Exercise brief
Arrange as a numbered list the part of the records that opens with the line containing "Chính sách bảo mật (384, 594)" and runs through the end of the records, omitting any blank lines.

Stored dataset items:
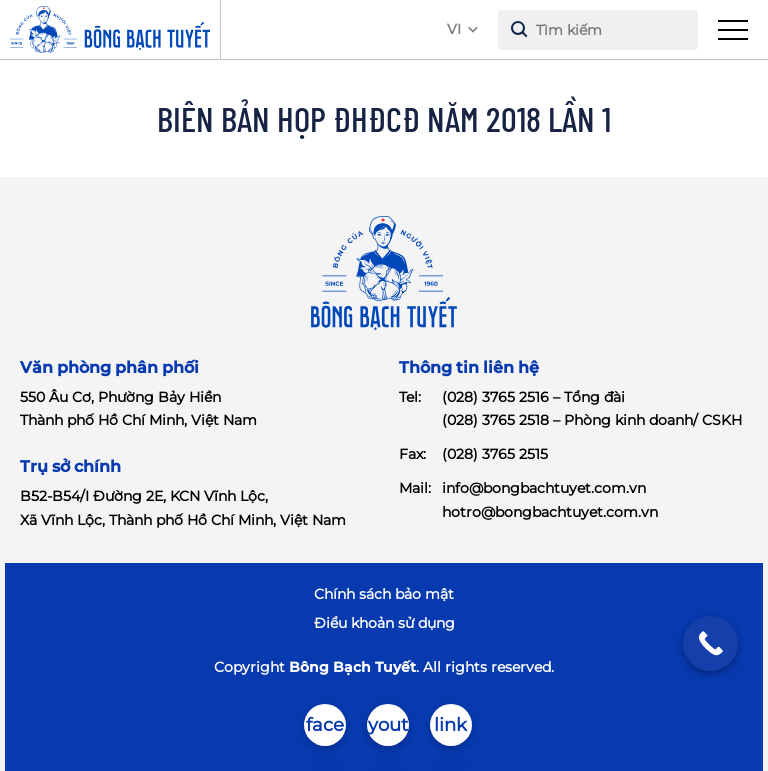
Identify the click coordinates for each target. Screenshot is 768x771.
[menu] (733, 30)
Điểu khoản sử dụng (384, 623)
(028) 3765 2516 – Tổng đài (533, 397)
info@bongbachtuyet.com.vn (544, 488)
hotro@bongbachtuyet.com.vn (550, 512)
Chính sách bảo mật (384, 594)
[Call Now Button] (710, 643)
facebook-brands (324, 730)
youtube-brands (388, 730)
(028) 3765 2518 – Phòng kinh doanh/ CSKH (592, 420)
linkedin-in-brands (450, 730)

Result of the exercise
1. Chính sách bảo mật (384, 594)
2. [Call Now Button] (710, 643)
3. facebook-brands (324, 730)
4. youtube-brands (388, 730)
5. (028) 3765 2518 – Phòng kinh doanh/ CSKH (592, 420)
6. linkedin-in-brands (450, 730)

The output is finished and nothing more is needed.